--- START ---

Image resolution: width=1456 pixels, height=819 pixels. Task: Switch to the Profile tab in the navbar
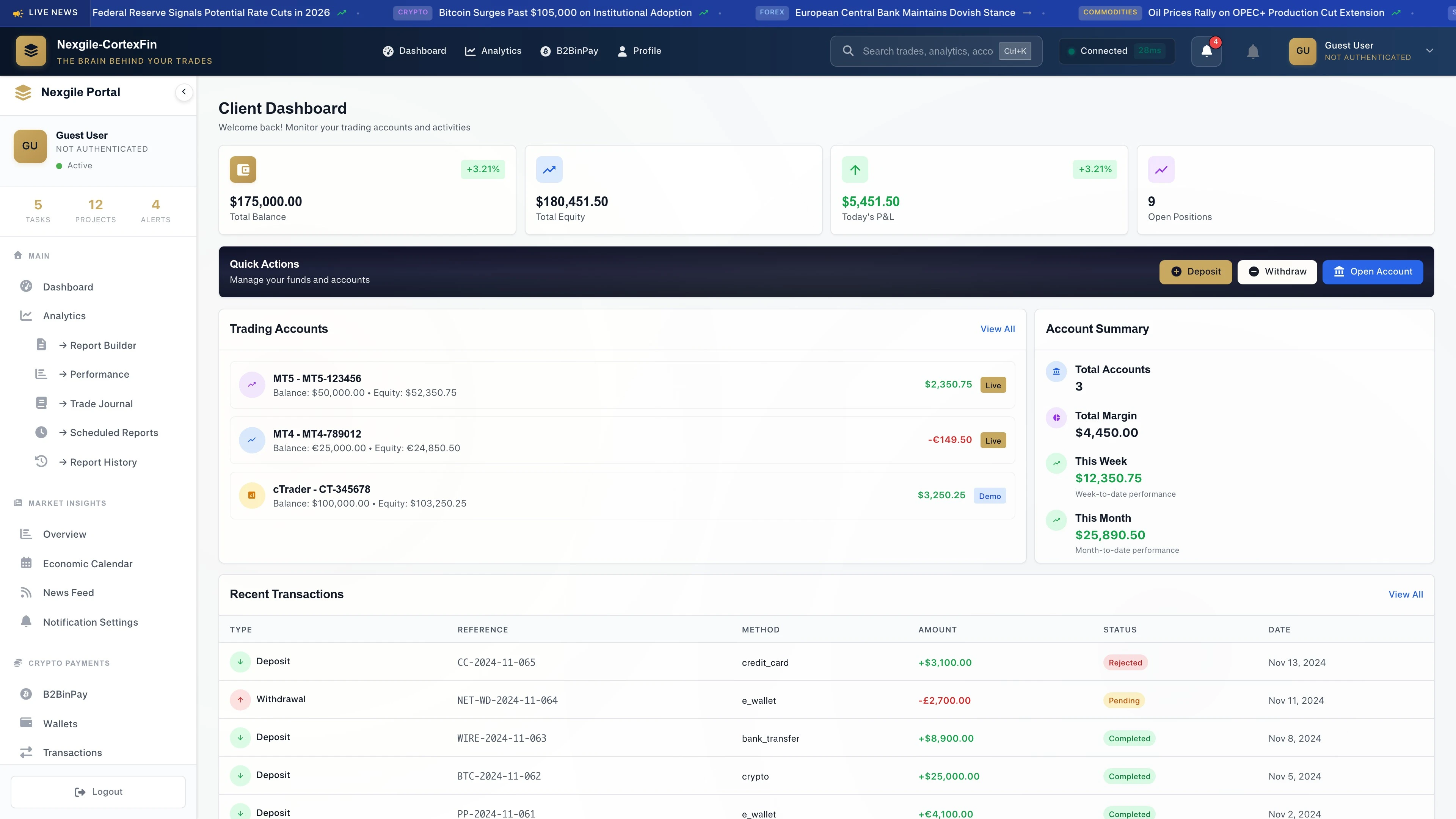(x=639, y=51)
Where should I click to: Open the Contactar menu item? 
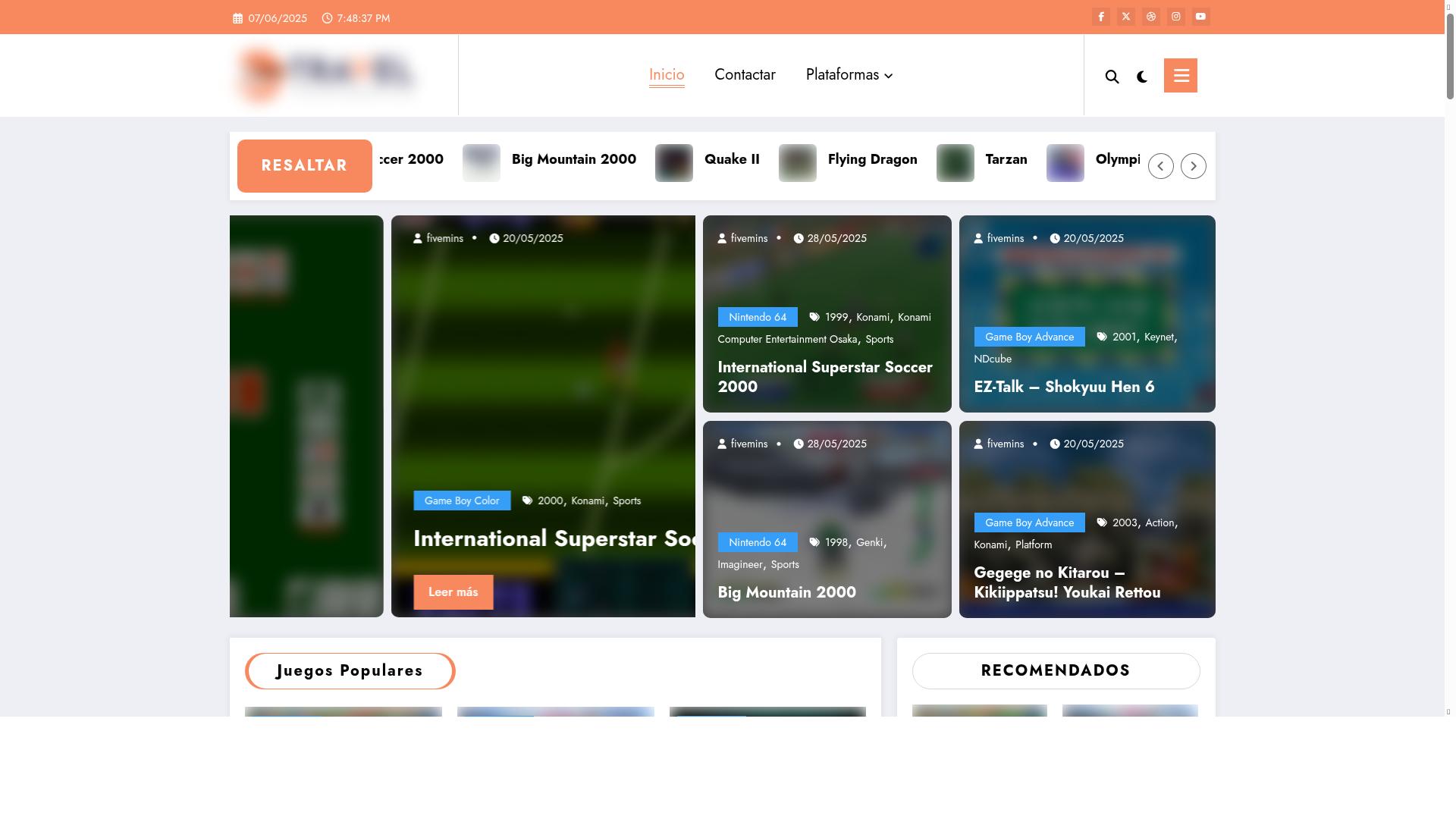pyautogui.click(x=745, y=75)
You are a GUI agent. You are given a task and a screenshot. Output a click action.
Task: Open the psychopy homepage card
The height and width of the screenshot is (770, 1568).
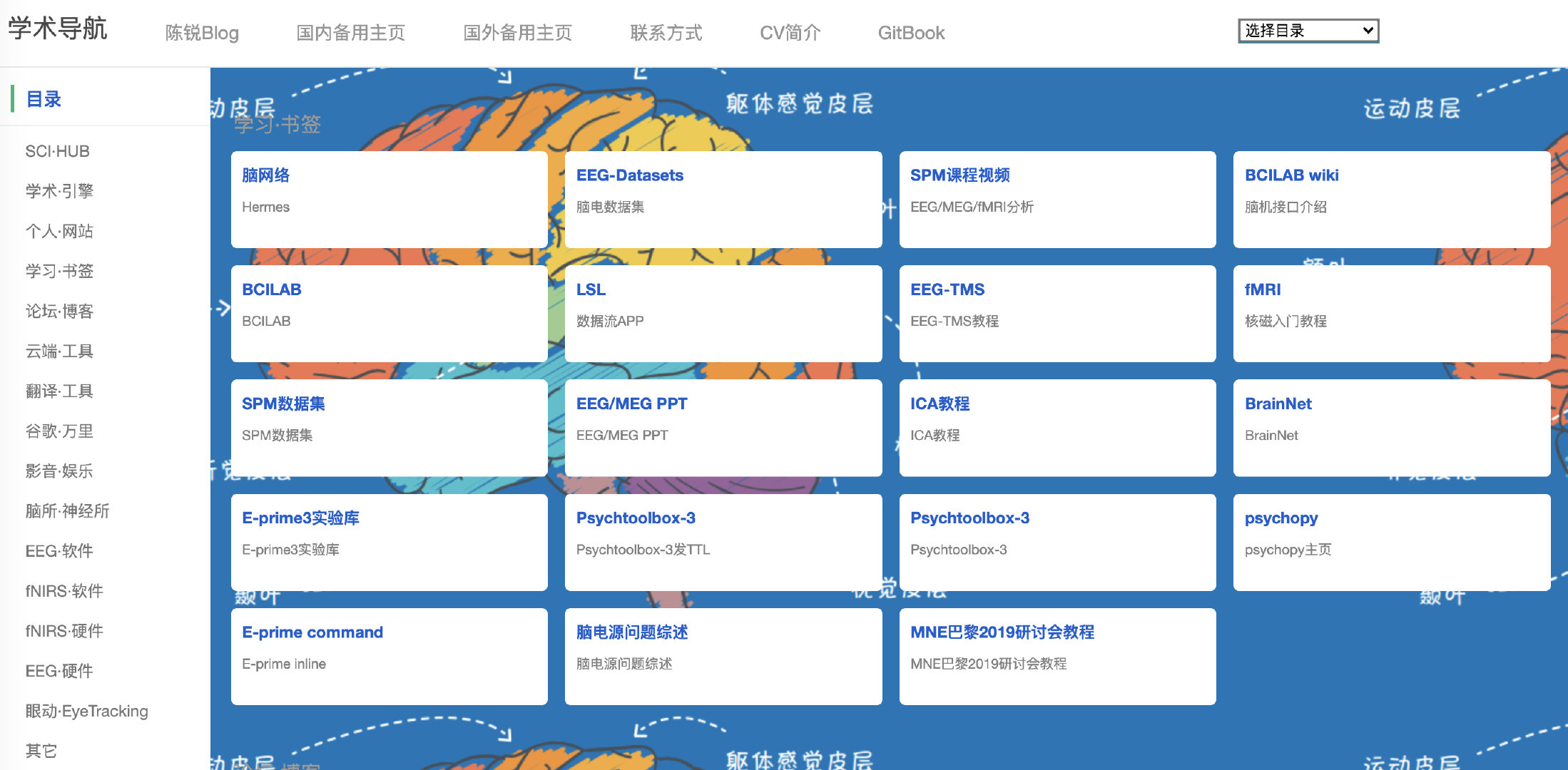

--- END ---

If a line in the data above contains "screenshot", return that line.

Answer to this exercise:
You are a GUI agent. You are given a task and a screenshot. Output a click action.
The height and width of the screenshot is (770, 1568).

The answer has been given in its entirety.